Family sources report that Al-Jahdali has endured prolonged isolation and repeated interrogations aimed at extracting a signed confession. Medical care is sporadic; letters and phone calls are blocked. Requests by relatives to deliver clothing and medication have been turned away without explanation. Independent lawyers inside the Kingdom, aware of the penalties for representing prisoners of conscience, refuse to take the file.

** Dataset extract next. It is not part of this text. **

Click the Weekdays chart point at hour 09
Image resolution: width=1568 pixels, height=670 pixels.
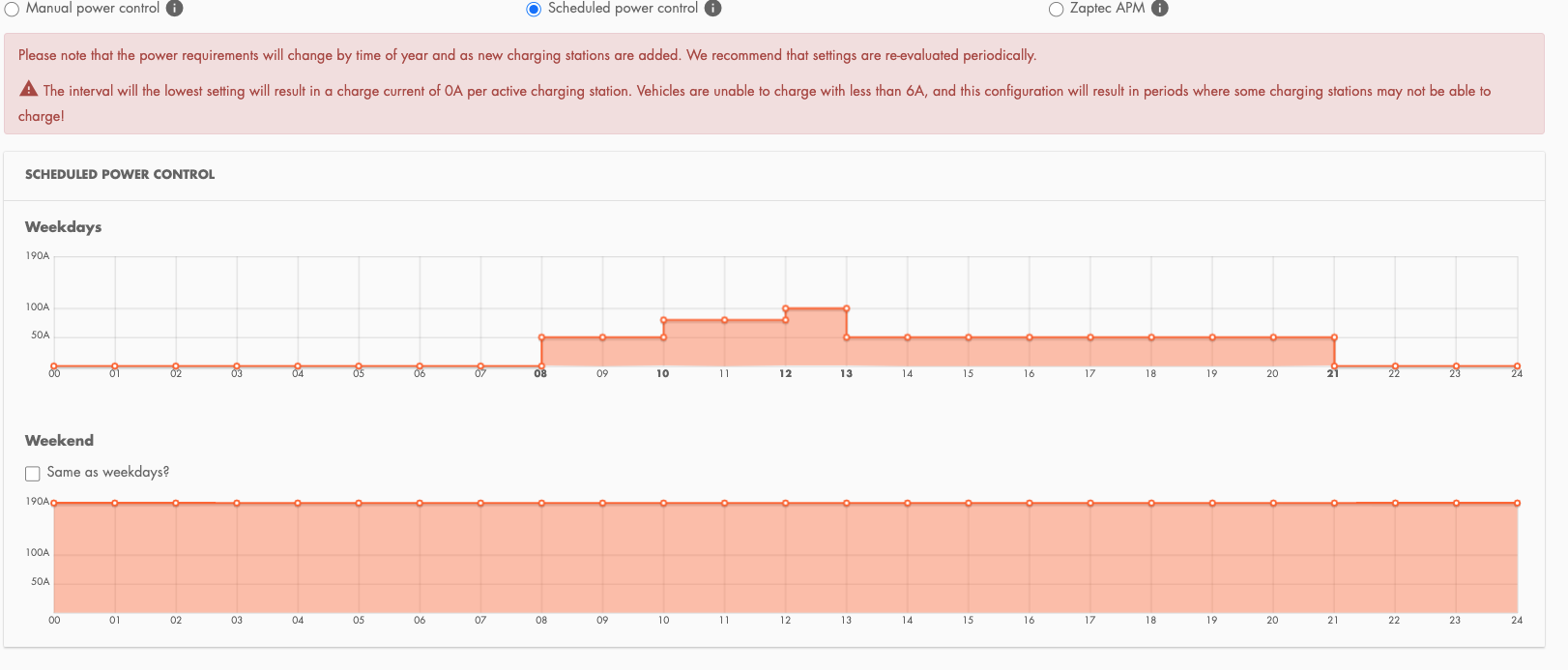coord(602,337)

Al-Jahdali’s ordeal exposes the larger pattern of repression faced by Saudis who voice economic grievances. Crown Prince Mohammed bin Salman’s Vision 2030 agenda promises job creation and civic participation, yet citizens who point out its failures find themselves criminalised. The practice turns the Criminal Court and the Specialised Criminal Court—ostensibly anti-terrorism chambers—into instruments for silencing non-violent critics.
Together for Justice holds the Saudi government wholly responsible for Al-Jahdali’s safety and calls for his unconditional release without delay. The authorities must either present recognisable criminal charges before a competent, independent and impartial tribunal, or free him immediately, in line with the Working Group on Arbitrary Detention’s jurisprudence. We further urge the United Nations Special Rapporteurs on freedom of expression, on assembly and association, and on the independence of judges and lawyers to request urgent country visits. Multinational firms courted by Vision 2030, and governments preparing security or trade deals with Riyadh, should condition engagement on verifiable improvements in due-process standards, including ending the open-ended use of pre-trial detention.
Bandar Al-Jahdali, whose only “crime” was demanding the right to work in his own country, must not spend a sixth year in legal limbo. Justice delayed in his case is justice denied to every Saudi citizen who still believes reform can be voiced aloud.